Exercise directions: Between the line containing "The width and height of the screenshot is (631, 343)." and the line containing "Click the attachment" lies a run of lines; give that run again exactly, with both of those lines, and nothing else from the entries below.
=== Task data ===
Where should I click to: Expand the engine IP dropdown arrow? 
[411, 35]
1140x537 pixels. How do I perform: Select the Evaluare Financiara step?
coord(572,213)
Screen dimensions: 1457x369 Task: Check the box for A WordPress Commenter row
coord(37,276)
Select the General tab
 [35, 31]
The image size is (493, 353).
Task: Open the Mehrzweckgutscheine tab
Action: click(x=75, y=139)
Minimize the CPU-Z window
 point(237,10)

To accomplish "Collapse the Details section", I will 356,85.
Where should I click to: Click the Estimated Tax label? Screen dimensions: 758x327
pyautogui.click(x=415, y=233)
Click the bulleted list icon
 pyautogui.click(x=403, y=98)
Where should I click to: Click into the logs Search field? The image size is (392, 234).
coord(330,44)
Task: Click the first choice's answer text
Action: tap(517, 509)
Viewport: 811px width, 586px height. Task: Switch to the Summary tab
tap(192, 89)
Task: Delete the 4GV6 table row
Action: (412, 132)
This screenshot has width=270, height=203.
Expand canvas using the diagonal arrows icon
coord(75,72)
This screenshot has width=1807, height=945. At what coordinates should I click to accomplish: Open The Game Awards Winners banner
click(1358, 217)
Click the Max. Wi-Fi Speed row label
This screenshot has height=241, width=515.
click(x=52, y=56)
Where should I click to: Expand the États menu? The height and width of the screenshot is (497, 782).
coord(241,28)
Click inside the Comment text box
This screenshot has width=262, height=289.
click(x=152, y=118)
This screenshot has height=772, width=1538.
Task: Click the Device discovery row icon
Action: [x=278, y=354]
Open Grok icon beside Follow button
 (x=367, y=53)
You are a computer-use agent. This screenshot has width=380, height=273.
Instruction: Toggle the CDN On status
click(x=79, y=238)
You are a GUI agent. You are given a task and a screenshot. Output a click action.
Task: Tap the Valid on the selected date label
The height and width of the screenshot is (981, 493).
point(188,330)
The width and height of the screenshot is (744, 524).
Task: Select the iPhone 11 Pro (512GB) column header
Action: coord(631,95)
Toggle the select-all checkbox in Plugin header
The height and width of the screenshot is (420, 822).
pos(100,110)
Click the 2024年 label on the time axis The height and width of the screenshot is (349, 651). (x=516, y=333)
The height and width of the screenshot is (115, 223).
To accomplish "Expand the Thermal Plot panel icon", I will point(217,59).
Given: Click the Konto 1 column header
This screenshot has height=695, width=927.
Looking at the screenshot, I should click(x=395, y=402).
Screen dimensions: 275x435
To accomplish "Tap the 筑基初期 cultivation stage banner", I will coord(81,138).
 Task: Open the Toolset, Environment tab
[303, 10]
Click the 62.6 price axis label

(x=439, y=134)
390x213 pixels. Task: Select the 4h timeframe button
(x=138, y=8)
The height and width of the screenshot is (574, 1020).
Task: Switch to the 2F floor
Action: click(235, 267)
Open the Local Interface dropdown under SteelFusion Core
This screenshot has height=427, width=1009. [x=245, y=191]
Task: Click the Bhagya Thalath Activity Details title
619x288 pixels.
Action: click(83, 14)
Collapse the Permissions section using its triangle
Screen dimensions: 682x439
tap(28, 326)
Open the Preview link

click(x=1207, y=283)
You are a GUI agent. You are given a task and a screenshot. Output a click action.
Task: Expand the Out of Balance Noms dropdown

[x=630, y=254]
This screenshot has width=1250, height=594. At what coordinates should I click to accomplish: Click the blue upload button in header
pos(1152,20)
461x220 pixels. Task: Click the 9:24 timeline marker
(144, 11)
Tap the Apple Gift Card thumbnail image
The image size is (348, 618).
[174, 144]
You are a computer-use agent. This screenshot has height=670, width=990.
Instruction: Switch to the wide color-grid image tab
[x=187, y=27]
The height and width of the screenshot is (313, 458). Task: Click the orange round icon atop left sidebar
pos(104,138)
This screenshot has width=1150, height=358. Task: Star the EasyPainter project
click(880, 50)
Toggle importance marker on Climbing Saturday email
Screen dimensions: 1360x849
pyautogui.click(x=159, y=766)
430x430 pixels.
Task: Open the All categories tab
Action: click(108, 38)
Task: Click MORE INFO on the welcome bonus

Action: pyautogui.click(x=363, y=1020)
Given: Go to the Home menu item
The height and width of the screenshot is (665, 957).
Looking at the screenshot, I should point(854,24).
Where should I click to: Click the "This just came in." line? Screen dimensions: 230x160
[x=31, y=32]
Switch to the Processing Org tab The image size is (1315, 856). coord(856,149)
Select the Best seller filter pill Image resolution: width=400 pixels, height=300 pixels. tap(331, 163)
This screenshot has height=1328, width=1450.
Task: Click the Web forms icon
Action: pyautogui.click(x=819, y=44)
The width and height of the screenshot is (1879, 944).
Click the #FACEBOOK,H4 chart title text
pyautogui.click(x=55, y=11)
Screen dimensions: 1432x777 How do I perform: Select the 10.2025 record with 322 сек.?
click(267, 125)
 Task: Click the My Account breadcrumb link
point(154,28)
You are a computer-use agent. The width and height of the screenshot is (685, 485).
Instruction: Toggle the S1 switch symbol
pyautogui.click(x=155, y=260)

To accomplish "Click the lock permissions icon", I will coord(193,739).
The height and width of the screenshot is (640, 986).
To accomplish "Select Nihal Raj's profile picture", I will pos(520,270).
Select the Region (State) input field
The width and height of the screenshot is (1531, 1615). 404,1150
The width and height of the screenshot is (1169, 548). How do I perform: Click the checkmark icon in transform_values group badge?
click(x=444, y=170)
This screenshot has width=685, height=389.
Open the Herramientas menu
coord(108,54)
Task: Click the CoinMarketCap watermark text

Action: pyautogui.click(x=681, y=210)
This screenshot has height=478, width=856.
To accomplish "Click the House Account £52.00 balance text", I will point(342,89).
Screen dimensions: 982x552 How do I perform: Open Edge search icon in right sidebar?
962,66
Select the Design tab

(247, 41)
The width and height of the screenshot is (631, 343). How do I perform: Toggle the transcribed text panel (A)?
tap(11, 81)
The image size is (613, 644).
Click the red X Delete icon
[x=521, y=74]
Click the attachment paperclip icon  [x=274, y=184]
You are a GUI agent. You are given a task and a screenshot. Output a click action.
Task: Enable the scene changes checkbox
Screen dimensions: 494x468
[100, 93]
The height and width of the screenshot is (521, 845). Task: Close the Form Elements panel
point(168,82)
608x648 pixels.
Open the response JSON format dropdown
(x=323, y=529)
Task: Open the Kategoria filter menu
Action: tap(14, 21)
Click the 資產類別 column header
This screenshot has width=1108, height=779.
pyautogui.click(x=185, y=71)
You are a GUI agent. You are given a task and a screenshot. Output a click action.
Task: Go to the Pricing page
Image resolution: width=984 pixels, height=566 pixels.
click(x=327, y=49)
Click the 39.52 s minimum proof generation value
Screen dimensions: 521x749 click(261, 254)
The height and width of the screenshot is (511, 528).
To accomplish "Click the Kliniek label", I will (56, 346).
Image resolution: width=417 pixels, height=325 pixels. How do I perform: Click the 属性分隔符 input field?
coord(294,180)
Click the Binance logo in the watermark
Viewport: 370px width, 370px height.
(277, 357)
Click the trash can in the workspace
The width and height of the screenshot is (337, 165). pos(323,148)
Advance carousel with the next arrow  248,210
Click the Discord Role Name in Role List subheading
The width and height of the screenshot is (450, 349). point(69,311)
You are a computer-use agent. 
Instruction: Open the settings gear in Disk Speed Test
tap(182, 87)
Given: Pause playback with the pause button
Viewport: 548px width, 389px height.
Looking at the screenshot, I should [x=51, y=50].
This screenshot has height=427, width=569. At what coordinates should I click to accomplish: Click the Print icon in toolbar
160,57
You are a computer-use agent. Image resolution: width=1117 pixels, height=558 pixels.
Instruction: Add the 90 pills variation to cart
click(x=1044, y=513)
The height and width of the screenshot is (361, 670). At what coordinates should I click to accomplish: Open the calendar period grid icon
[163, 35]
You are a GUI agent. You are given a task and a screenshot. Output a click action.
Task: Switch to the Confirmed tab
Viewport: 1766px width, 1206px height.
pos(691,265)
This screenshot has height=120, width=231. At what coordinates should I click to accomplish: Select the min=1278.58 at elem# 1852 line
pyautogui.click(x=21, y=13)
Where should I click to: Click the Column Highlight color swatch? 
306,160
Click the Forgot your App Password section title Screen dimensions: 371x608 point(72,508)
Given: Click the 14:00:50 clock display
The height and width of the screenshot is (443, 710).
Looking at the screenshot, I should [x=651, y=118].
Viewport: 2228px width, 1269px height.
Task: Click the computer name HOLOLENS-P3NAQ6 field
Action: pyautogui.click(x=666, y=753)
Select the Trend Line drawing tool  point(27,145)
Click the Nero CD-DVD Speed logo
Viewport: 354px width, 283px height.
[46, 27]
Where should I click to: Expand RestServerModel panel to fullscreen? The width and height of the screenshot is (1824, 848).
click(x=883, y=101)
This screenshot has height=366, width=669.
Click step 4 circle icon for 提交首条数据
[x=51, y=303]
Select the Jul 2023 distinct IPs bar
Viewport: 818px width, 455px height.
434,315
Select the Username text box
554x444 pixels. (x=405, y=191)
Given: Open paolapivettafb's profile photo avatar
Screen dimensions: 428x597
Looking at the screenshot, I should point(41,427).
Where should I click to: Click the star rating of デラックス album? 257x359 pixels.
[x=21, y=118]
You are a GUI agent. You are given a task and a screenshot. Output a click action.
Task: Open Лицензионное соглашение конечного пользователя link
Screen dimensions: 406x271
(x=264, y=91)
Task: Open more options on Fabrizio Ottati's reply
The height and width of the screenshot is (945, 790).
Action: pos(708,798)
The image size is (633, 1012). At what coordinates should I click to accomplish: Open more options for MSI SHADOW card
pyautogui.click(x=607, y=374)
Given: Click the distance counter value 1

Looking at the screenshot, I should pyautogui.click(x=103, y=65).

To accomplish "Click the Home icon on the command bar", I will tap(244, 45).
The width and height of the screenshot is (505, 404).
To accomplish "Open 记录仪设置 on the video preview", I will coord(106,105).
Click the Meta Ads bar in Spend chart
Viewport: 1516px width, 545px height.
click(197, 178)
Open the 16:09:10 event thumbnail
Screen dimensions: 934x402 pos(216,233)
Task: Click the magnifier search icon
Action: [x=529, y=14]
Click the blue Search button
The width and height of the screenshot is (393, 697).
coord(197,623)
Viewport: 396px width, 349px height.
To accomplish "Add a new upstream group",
===
Written response:
The width and height of the screenshot is (631, 343). How do I perform: Toggle the transcribed text panel (A)?
tap(11, 81)
The image size is (613, 644).
Click the red X Delete icon
[x=521, y=74]
Click the attachment paperclip icon  [x=274, y=184]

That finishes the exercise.